Chad has also been a U.S. Marine—and yet that mild complication of his villain edit (a villain cannot be a hero) went largely unacknowledged as the show played out. On the The Men Tell All special, Chris interrupted Luke so that the audience might thank him for his service; Chad, meanwhile, was thanked by a shot of him pulling a piece of jerky from his suit pocket and chomping on it, menacingly and weirdly and, well, jerkily.

The Bachelorette is a guilty pleasure in the most meaningful, and legitimate, sense of the term: It is aggressively heteronormative, and it is relentlessly superficial, and it has a terrible record with diversity. It reduces full humans to candle-lit caricatures. It also manages, Moroccan lanterns and roses notwithstanding, to denude romance itself. One of the best things you can say about a show that treats romance as a contest is that it imposes order on a process—“finding love,” in the show’s parlance—that, in the world beyond TV, can often be filled with uncertainty. Going on a trip together, spending the night together, meeting the parents, committing to exclusivity … all of it takes place, with The Bachelorette’s universe, on a rigid timeline.

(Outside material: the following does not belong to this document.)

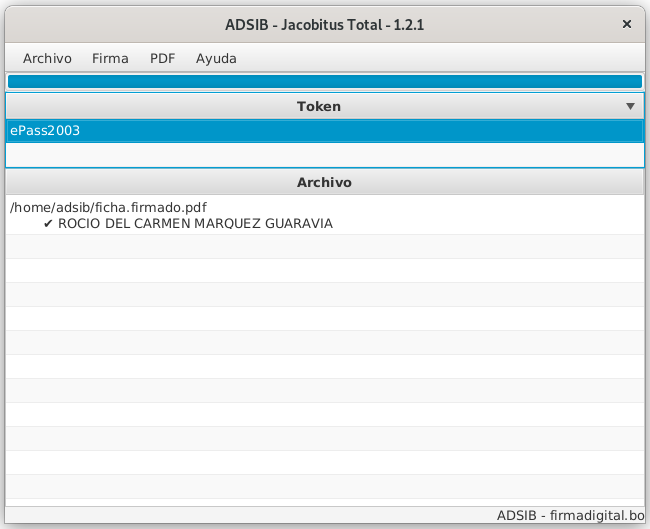Click the last empty file row above status bar
The width and height of the screenshot is (650, 529).
[324, 487]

One of the worst things you can say about a show that treats romance as a contest, however, is that it treats love—that ineffable, unpredictable, mysterious thing—as a mandate. These guys have to fall in love, or more precisely they have to claim to fall in love, with JoJo; otherwise, they will be kicked off the show. Here, love and fame are intimately, and awkwardly, related. The contestants know that, and are made anxious by it; that is what makes contestants’ accusing each other of being there for fame such a consistent feature of the show. It’s what makes claims of “being here for the right reasons” such a reliable refrain, season to season.   

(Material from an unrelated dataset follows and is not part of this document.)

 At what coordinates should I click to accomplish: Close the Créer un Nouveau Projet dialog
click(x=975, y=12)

Chad exploits that, too. During Tuesday’s special, he accused Jordan, a finalist and long a front-runner for JoJo’s affections, of appearing on the show as an audition for a sportscasting gig. (Was Chad also, in that accusation, referencing UnREAL, the fictional satire of The Bachelorette that found one of its cast members appearing on the show with the exact same goal in mind? Maybe! Who knows. What is truth. Etc.)

Mostly, though, Chad exploits absurdity itself. And, in that way, he ends up being the realest person on this particular reality show. Tuesday’s The Men Tell All special featured fake candles, and fake roses, and JoJo thanking her “cast members” for being “upstanding men” in their courtship of her. It featured a cameo from the mother of Vinny (Barber), yelling at JoJo that she’d made a mistake saying goodbye to her son. (“You shaved him, you took his facial hair, and you let him go!” the mom exclaimed, angrily, as the audience laughed.) The showed piled absurdity after absurdity. And then it featured Chad advising his fellow dudes about their relationship with JoJo, “Get to know her before you fall in love with her.”

This was not good advice so much as it was the most obvious idea in the world. But the crowd booed. Because Chad is the villain, and because he is a jerk, and because “knowing” the object of one’s love has never, ever been the point of The Bachelorette. So Chad duly returned to his schtick. “Sometimes you choose apples when you should’ve loved pickles,” he told Chris, smiling. The crowd laughed, and Chris rolled his eyes, and all, once again, was right with the world.